(Esta crítica fue publicada en la cobertura del Festival de Cannes de este año)

Termina Annette, la película de Leos Carax que por lo menos llevábamos dos años esperando, y el resultado, a pie de butaca, es coherentemente descorazonador. Casi 1.000 personas se congregan en la Sala Debussy y la respuesta es un silencio atronador, espontáneamente roto, esto sí, por un par de quejas airadas. Podría ser decepcionante, si no fuera porque ha pasado lo que tenía que pasar. Porque pensándolo bien, lo que hay que pedirle al primer contacto de una película de Carax es que nos recuerde la dificultad de entrar, entender, incluso domar una película (la que sea), de Carax.

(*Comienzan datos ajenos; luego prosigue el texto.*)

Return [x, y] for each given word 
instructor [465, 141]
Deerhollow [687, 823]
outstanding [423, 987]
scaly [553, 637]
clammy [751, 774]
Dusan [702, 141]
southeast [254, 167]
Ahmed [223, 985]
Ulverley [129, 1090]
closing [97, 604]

Y esto, no hay duda, es un film del genio responsable de Holy MotorsLos amantes del Pont-Neuf o Mala sangre. El prólogo, como cabía esperar, nos presenta al propio director encarnándose a él mismo, presentando la función que estamos a punto de ver, y también a los actores que la van a interpretar. Y, cuando termina dicha secuencia, cada uno se mete en su vehículo y se va, literalmente, hacia la película que estamos a punto de ver. Lo intangible de la fantasía cinematográfica convertido en un lugar físico, en un destino que podría ponerse en un GPS cualquiera.

Un juego de espejos virtuoso (tanto a nivel conceptual como, por supuesto, estético), que remite directamente a anteriores trabajos de este autor, pero que no por ello hace que Annette se asiente en algo que remotamente pudiera considerarse como zona de confort. Esto con Leos Carax no existe. Para muestra, las casi dos horas y media que están por venir: una cascada de decisiones arriesgadas, siempre al filo del abismo, que obligan al conjunto a vivir en el limbo del desconcierto o, si se prefiere, a caminar sobre la fina línea que separa el triunfo más sublime con el fracaso más estrepitoso.

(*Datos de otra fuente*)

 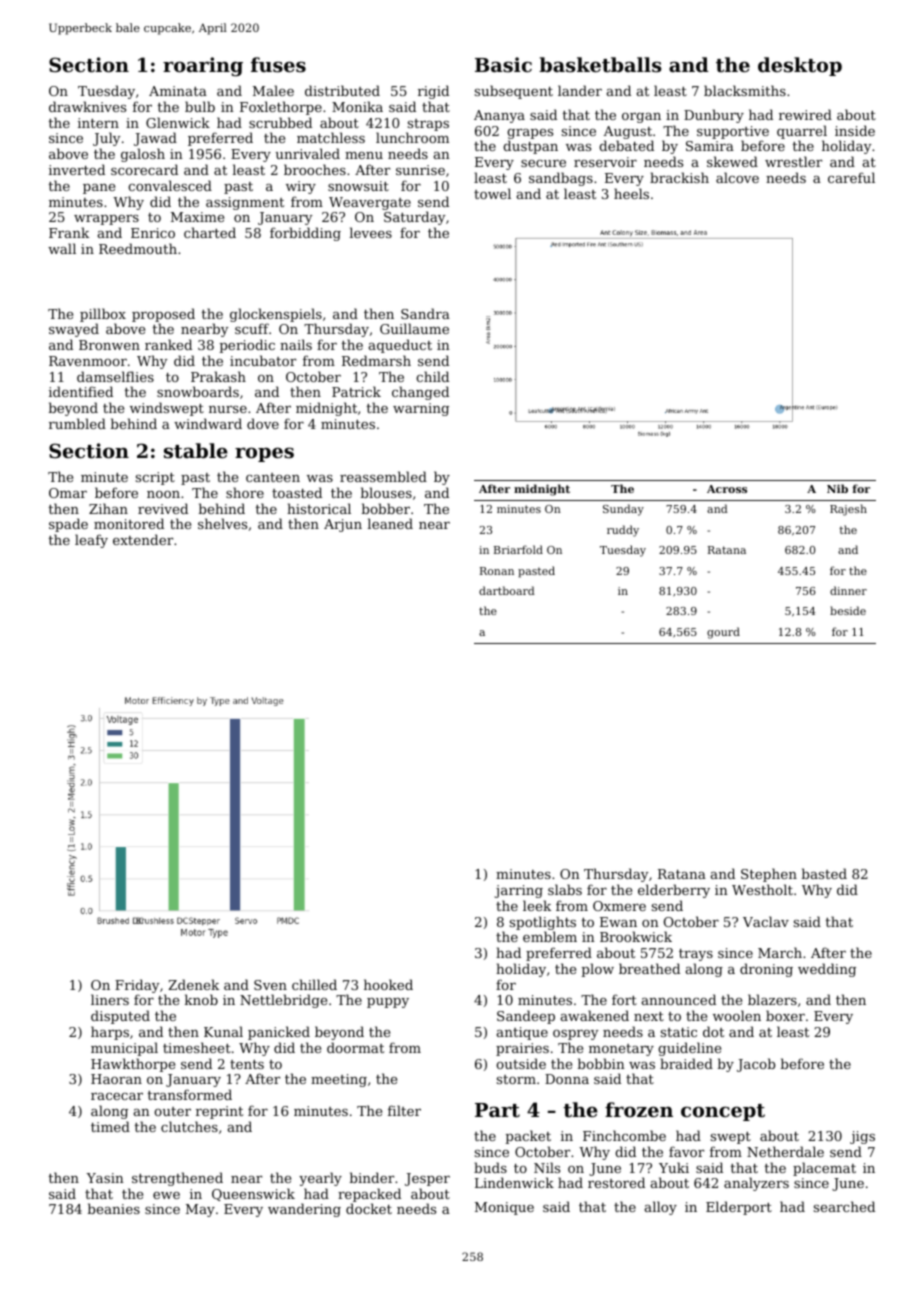 I want to click on desktop, so click(x=800, y=66).
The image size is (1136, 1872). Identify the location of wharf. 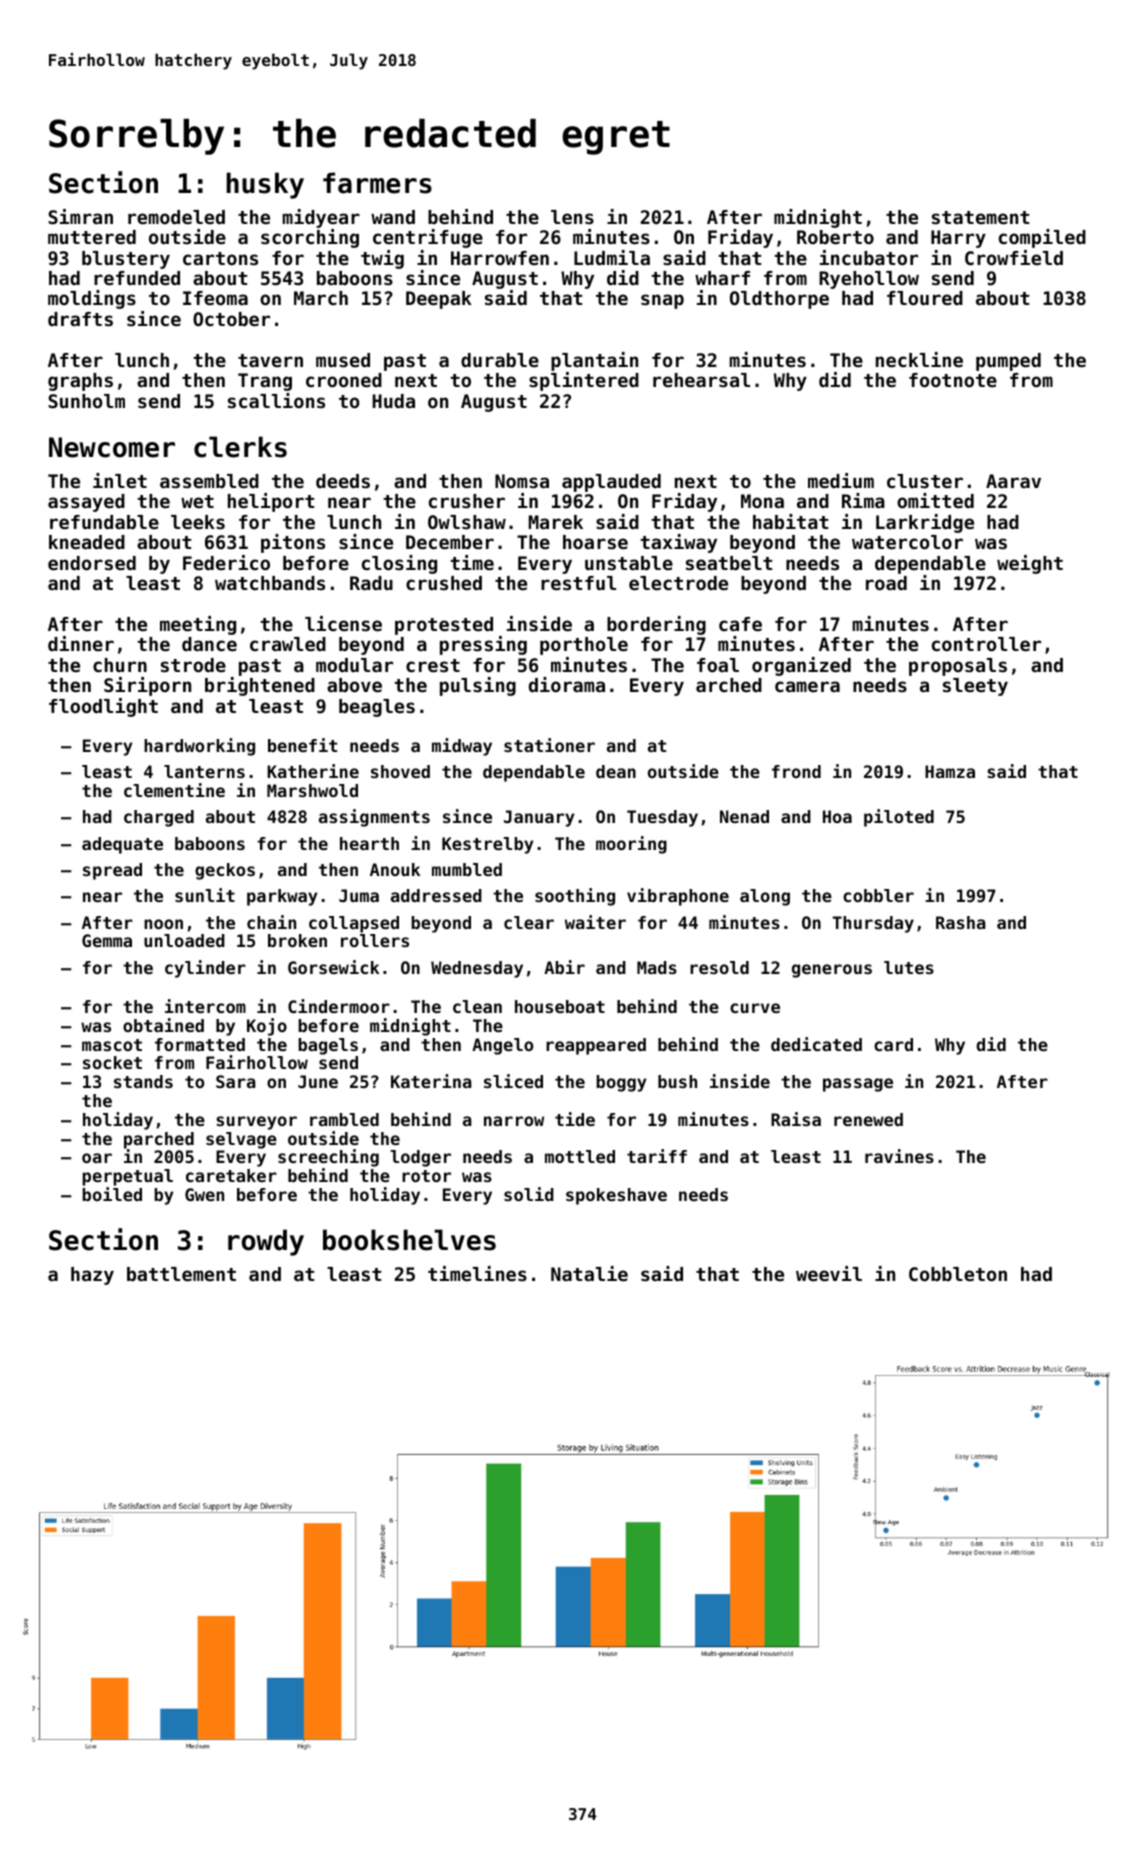
(722, 278).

Así transcurre esta fábula melodramática híper-musicalizada, entre la estilización artesanal de la imagen y el kitsch del CGI; entre la delicadeza de esos gestos que solo se muestran en la intimidad y la grosería de la prensa rosa. En ocasiones, Annette -concebida originalmente por los hermanos Ron y Russell Mael, integrantes del dúo estadounidense Sparks- parece comportarse como una película de animación en imagen real (que no live action), en ocasiones Adam Driver parece estar poseído por el histrionismo performático de Denis Lavant y, en todo momento, da la sensación de que cada actor y cada frente temático queda reducido al esquema; a la condición de marioneta en manos de Carax. De alguien que no muestra el más mínimo miedo ante la posibilidad de perder la compostura o hacer el ridículo.

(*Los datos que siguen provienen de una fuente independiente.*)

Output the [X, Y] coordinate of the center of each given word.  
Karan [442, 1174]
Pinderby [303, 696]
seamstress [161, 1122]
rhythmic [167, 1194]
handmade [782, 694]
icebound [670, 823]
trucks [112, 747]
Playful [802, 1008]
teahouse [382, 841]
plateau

Es la libertad radical del artista, ese ser al que no se ve venir; de quien es imposible adivinar qué as (o qué carta perdedora) va a sacarse de la manga. Annette descoloca seguramente porque es la obra de alguien que nos habla desde un tiempo que aún está por llegar, o que a lo mejor nunca llegará. Es la dimensión Leos Carax, engrandecida ahora por una nueva pieza o juguete, fascinante en su caótica y expeditiva imperfección.